Add exported onnx model 'model.onnx'
Hello!
This pull request has been automatically generated from the Sentence Transformers backend-export Space.
Pull Request overview
- Add exported ONNX model
model.onnx.
Tip:
Consider testing this pull request before merging by loading the model from this PR with the revision argument:
from sentence_transformers import SentenceTransformer
# TODO: Fill in the PR number
pr_number = 2
model = SentenceTransformer(
"TechWolf/JobBERT-v2",
revision=f"refs/pr/{pr_number}",
backend="onnx",
)
# Verify that everything works as expected
embeddings = model.encode(["The weather is lovely today.", "It's so sunny outside!", "He drove to the stadium."])
print(embeddings.shape)
similarities = model.similarity(embeddings, embeddings)
print(similarities)
Title: Issue: ONNX Export Missing Asym Layer (768-dim instead of 1024-dim)
Hi,
I'm trying to deploy JobBERT-v2 using Text Embeddings Inference (TEI) for production use.
The Issue:
The exported ONNX model produces 768-dimensional embeddings instead of the expected 1024-dimensional output.
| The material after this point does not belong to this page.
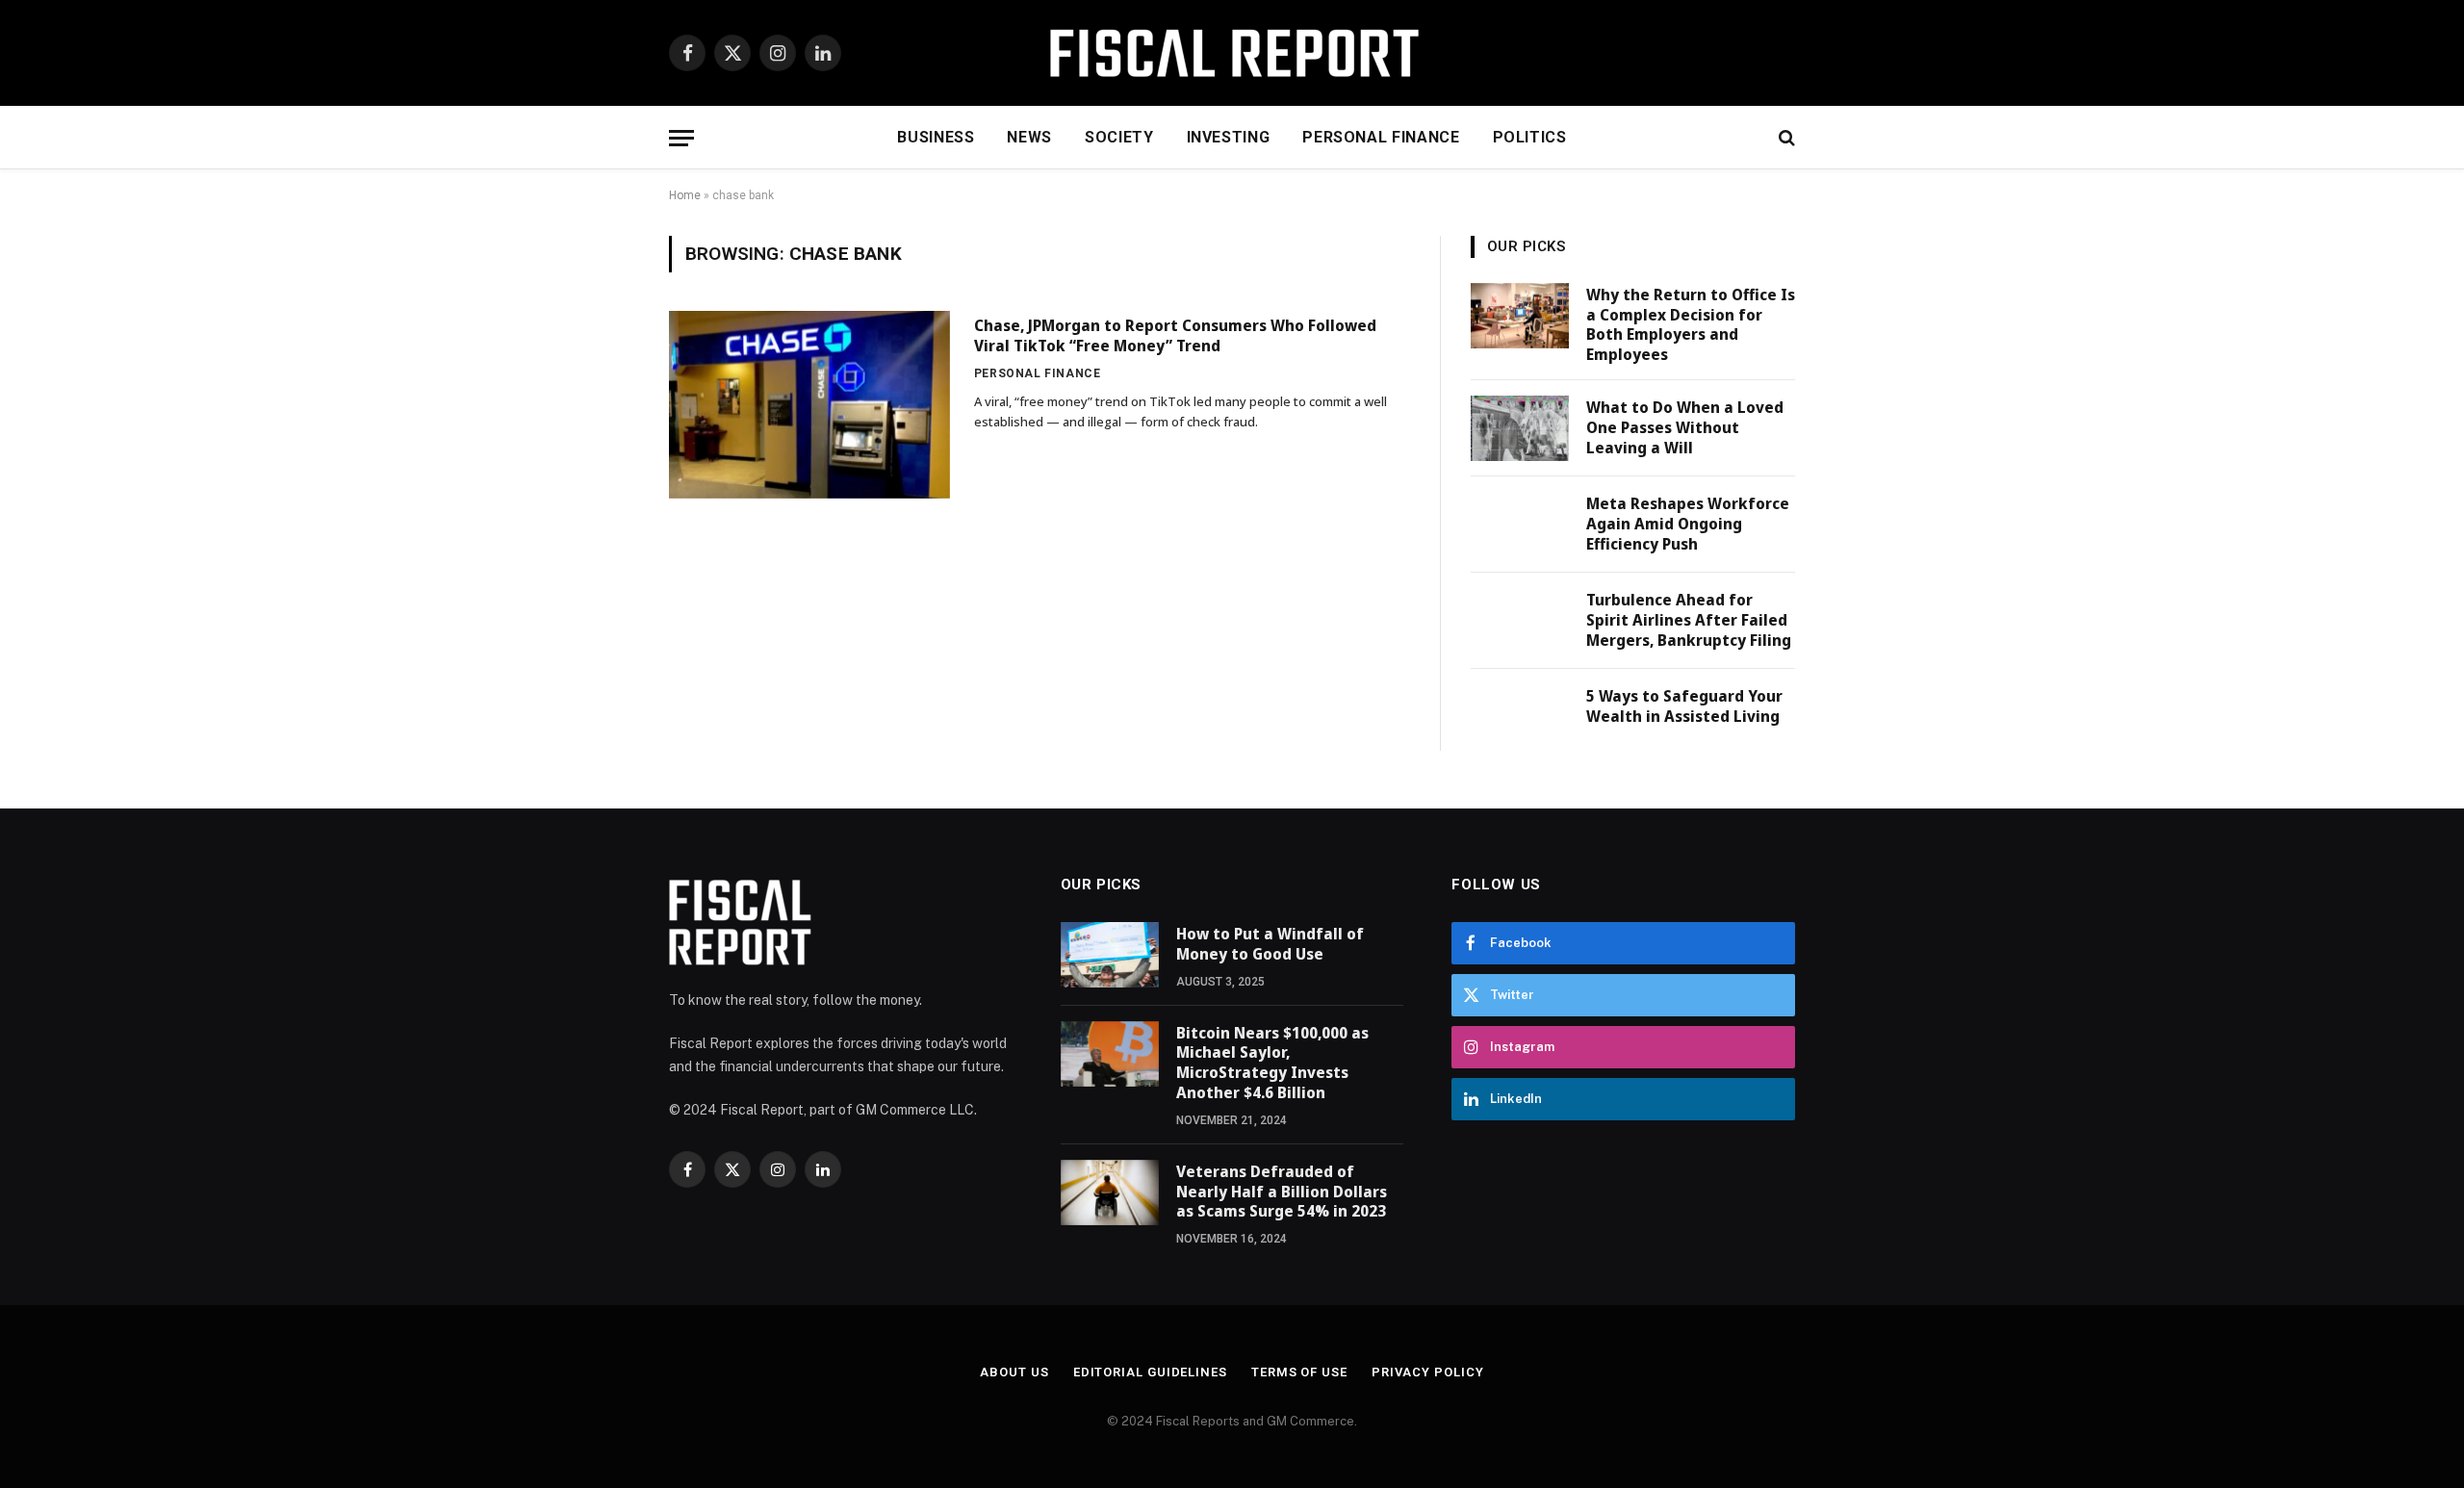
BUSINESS (935, 137)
This appears to be because the Asym (asymmetric projection) layer that transforms 768β1024 dimensions is not included in the ONNX export.
TEI's logs show (When not using ONNX):
WARN: modules.json could be downloaded but parsing the modules failed:
unknown variant sentence_transformers.models.Asym
Why This Matters:
I have a large production dataset already embedded with the 1024-dimensional vectors from sentence-transformers. Re-embedding would require significant time and compute resources.
Request:
Would it be possible to provide an ONNX export that includes the Asym projection layer baked in, so the model outputs 1024-dimensional embeddings? Alternatively, any guidance on how to properly export the full model graph to ONNX would be greatly appreciated.
Thank you for your help!
I've updated the ONNX export to include the Asym projection layer.
Changes made:
Re-exported model.onnx using a custom script that wraps the full SentenceTransformer forward pass
The model now outputs 1024-dimensional embeddings (matching the original sentence-transformers output)
Export script used:
class FullModel(torch.nn.Module):
def __init__(self, st_model):
super().__init__()
self.model = st_model
def forward(self, input_ids, attention_mask):
features = {"input_ids": input_ids, "attention_mask": attention_mask}
output = self.model(features)
return output["sentence_embedding"]
This ensures the asymmetric projection layer (768β1024) is included in the ONNX graph.